Cognitive diagnosis (CD) allows for the determination of students’ mastery of knowledge points by assessing their responses to exercises [21]. IRT [22] diagnoses students’ cognitive abilities based on their proficiency in specific knowledge points and the difficulty of exercises, but it neglects their proficiency in different knowledge points. The method based on DINA [23] addresses this issue through the consideration of factors such as carelessness and guessing when students answer questions; however, it only categorizes cognitive states into two values (i.e., 0 or 1), which reduces the model’s accuracy. Compared with IRT and DINA, neural network-based methods can learn more features characterizing students, knowledge points, and exercises, resulting in cognitive diagnosis models which perform better [24]. Chris et al. proposed the DKT model based on the recurrent neural network (RNN) architecture, which enables cognitive diagnosis of students and, for the first time, demonstrated the effectiveness and potential of deep learning in knowledge tracing tasks [25]. Zhang et al. attempted to apply dynamic key-value memory networks (DKVMNs) to cognitive tracing, integrating knowledge relationships to achieve more accurate knowledge state predictions than the DKT model; however, this model overlooks the explicit and implicit relationships between exercises and knowledge points [26]. To solve the above issues, Yang et al. [13] proposed a cognitive model based on quantitative relationships (QRCDM), which predicts students’ mastery of knowledge points by extracting both the explicit correlations between exercises and knowledge points and the implicit associations between exercises and unrelated knowledge points.

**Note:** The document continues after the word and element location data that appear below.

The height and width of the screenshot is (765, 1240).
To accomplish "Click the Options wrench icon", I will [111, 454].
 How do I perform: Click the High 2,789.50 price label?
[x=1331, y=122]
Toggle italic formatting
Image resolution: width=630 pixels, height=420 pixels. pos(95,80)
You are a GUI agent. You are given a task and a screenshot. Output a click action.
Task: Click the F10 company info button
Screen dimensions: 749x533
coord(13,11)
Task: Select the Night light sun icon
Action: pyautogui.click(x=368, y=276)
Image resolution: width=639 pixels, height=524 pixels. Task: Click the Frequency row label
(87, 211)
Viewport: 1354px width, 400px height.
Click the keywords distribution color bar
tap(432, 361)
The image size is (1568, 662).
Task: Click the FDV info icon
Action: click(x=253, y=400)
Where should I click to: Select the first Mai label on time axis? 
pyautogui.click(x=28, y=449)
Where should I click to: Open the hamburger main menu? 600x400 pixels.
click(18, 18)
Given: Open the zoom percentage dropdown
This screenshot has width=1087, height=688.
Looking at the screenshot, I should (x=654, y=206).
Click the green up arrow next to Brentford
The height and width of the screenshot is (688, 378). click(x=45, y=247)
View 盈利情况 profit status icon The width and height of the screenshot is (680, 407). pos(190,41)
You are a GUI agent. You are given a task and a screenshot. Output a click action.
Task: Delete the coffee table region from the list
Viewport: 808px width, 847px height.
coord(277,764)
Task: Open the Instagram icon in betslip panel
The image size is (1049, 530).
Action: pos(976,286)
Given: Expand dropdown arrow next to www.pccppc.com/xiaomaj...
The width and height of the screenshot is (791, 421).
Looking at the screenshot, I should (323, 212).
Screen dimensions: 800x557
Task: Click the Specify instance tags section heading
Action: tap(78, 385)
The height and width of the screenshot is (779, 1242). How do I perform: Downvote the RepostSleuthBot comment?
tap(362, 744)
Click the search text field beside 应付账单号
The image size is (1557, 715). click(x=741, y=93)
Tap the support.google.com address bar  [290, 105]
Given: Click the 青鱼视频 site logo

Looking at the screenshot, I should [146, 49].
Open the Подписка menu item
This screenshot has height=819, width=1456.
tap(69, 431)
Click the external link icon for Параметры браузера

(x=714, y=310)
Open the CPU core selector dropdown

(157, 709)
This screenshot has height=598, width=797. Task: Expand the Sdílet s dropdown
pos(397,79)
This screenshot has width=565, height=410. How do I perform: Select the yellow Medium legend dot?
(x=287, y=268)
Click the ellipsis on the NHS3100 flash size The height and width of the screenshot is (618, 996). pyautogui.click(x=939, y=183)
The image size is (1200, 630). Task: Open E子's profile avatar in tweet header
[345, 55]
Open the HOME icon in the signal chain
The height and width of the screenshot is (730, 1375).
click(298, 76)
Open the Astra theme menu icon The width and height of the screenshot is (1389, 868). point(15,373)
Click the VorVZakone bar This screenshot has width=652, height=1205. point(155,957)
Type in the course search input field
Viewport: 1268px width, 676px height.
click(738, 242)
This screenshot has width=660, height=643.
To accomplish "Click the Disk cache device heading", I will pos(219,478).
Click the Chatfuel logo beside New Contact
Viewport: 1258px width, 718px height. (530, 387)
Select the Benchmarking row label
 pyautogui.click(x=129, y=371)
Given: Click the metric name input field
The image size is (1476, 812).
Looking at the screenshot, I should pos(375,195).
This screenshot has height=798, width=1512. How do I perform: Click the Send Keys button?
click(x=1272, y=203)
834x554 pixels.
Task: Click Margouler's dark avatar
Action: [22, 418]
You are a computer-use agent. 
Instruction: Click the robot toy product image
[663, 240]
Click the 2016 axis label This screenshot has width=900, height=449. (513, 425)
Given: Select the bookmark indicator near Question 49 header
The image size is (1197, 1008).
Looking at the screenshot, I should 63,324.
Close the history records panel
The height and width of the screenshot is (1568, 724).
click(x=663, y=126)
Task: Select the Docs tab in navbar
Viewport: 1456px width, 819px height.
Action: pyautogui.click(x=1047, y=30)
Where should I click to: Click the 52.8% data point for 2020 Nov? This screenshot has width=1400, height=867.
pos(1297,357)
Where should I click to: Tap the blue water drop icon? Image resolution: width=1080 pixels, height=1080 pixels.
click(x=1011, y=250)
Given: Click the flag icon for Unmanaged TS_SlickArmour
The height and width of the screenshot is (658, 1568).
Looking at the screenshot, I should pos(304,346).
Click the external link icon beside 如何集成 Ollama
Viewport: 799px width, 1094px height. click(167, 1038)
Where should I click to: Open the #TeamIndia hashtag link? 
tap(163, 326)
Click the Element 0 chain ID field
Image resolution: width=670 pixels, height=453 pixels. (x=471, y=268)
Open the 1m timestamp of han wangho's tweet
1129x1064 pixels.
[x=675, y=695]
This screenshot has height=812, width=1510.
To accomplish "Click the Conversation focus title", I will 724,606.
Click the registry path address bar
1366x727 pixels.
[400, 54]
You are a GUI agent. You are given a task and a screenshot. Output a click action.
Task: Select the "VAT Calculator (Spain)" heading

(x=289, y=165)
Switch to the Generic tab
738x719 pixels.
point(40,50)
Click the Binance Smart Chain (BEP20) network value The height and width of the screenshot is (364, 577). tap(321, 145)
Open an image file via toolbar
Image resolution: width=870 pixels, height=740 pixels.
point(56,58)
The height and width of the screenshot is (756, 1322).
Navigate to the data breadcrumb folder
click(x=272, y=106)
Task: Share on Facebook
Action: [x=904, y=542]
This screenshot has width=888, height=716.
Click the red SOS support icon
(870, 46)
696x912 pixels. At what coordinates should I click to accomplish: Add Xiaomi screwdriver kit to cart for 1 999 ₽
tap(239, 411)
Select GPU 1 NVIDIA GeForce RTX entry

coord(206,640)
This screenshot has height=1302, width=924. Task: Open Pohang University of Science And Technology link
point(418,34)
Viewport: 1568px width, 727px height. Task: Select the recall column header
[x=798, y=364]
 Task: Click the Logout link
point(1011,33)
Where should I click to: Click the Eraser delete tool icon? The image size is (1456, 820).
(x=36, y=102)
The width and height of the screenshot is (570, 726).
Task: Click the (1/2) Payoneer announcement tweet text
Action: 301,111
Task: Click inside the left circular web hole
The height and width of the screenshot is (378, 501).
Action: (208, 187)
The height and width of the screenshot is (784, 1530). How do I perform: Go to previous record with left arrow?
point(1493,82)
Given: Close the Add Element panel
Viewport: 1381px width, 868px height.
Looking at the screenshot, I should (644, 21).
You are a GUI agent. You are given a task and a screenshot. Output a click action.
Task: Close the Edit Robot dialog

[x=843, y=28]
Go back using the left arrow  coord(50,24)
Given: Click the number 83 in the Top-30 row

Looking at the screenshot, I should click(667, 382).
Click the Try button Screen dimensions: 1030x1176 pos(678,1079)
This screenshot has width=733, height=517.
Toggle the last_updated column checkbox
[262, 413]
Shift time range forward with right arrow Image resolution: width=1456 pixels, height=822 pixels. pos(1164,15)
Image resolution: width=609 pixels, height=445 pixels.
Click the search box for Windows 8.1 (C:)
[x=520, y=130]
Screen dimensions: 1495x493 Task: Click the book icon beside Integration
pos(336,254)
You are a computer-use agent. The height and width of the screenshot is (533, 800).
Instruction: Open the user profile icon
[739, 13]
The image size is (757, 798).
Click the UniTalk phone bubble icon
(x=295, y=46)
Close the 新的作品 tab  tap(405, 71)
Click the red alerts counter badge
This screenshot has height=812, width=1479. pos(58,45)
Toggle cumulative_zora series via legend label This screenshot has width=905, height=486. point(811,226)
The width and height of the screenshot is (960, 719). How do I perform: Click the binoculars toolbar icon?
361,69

There is currently a lack of advanced Chinese Bloom classification models to address the issue of sparse Chinese exercises; furthermore, the complex structure and sparse semantics of code texts within exercises are often overlooked. This makes it difficult to construct an active thinking state representation model which is applicable to multiple course domains. Additionally, existing active thinking state representation models ignore the correlation between the cognitive levels of exercises and students’ cognitive states. They fail to consider that the cognitive level of an exercise determines the highest level of thinking a student can achieve upon completing it, consequently failing to effectively represent students’ active thinking states. Therefore, this study integrated Transformer-based networks with a tree structures for code classification (TBCC) [27] model and the Chinese-FRL framework to determine the cognitive levels of Chinese exercises. An attention mechanism model is incorporated to combine the cognitive levels of exercises with students’ mastery of exercises, and thus achieved an accurate representation of students’ active thinking states.

3. Method

This chapter aims to introduce a comprehensive model capable of accurately characterizing students’ active thinking states. The model primarily addresses three core research objectives: ① enhancing the robustness of cognitive level classification for complex Chinese exercise texts; ② achieving cognitive level classification for exercise texts containing hybrid code; ③ developing a characterization method for active thinking states that integrates the cognitive level of exercises with students’ cognitive abilities.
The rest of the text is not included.